Recently during a Telehealth session with my counselor, she observed anger in my speech. This conclusion was based on my excessive use of the words “frustration” and “irritation”. I didn’t disagree with her, but I don’t want to be an angry person. I’ve been working really hard NOT to be angry.

Anger and I have a long history. We’ve spent countless hours together. I picture it as an animated film. Imagine a pair of lively cartoon characters giggling gleefully and holding hands while spinning together in an open meadow. That’s anger and me. But instead of an open meadow, imagine a forrest fire raging with destruction. And instead of giggling, we’re roaring with maniacal laughter.

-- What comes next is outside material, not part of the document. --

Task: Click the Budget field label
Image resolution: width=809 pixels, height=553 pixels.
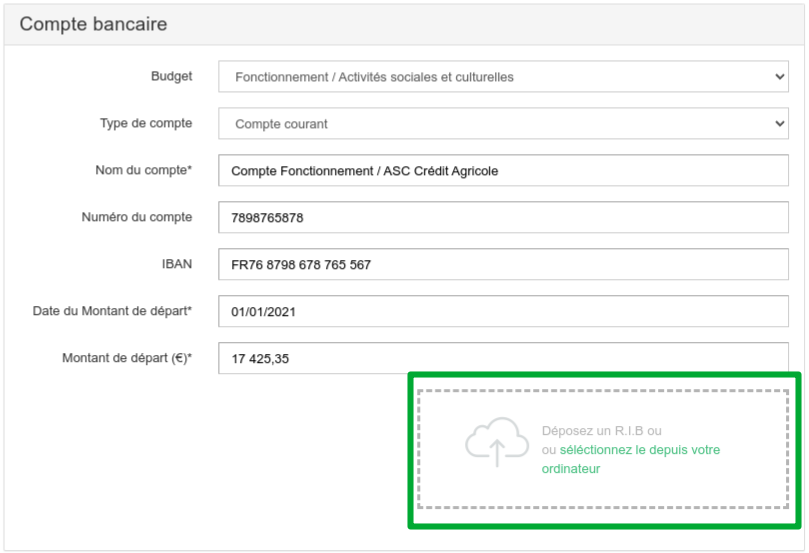Action: click(x=171, y=76)
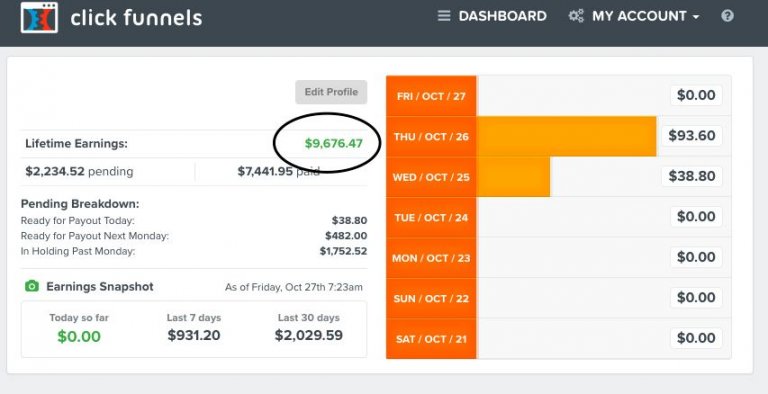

Okay, maybe I’m exaggerating slightly. However, I realize how engulfed I can become in anger. More recently, my efforts to NOT be angry resulted in avoiding it, as if I banished anger from my emotional realm. It turns out emotions don’t work that way. Avoiding emotions does not eliminate them.

Anger can feel overwhelming. Some of this is because anger is experienced in our bodies as well as in our minds. There is a complex series of physiological events that occurs as we become angry. It’s part of the innate response known as “fight or flight”.

When we experience anger, our body's muscles tense up. Our brain releases chemicals causing a burst of energy that can last up to several minutes. At the same time, our heart rate accelerates, our blood pressure rises, and our rate of breathing increases. Our attention narrows on the target of our anger. Soon we can pay attention to nothing else.

So, how do we process anger without being consumed by it?

Clearly, I do not have the answers. But here are a few things that I’ve found helpful as I continue to navigate this journey for myself.

It’s okay to feel angry. Validation is incredibly important. A wise friend repeats to me often, “People just want to know that their feelings are valid. It’s okay to feel that way. It’s okay to be angry.”

I’ve been scared to admit that I’m angry for fear of being immersed in it and absorbed by it. However, anger is a valid emotion. It’s okay for me to feel angry. IT’S OKAY FOR ME TO FEEL ANGRY!!!

Direct it in a healthy way. Running is a helpful outlet for my anger. So is venting on the phone with a trusted family member or friend. Directing anger into a boxing class or another physical activity could be helpful. I can attest that belting a song in the car is a wonderful release. My go to is “Diane” by Cam.

Don’t let forgiveness go forgotten. During an emotional purge, my sister Andrea commented, “You’re going to have to forgive, for you.” It took a second to set in. Amidst my anger, I hadn’t even thought about it. I had forgotten about forgiveness. Forgiveness is not achieved with ease. But it’s so worth the healing it provides. So, Andrea is right. I too will have to forgive - in time.

Anger can feel overwhelming. With effort, the ability to manage it and move past it is possible.

Life results in a multitude of emotions. Anger will surface. My road will not be defined by rage. Instead, I will work to journey along with these emotions in a healthy way. When the time is right, I’ll leave them at the wayside to keep moving forward for whatever is next. I’ll also be better prepared for the next time tough emotions, like anger, come my way. They inevitably will.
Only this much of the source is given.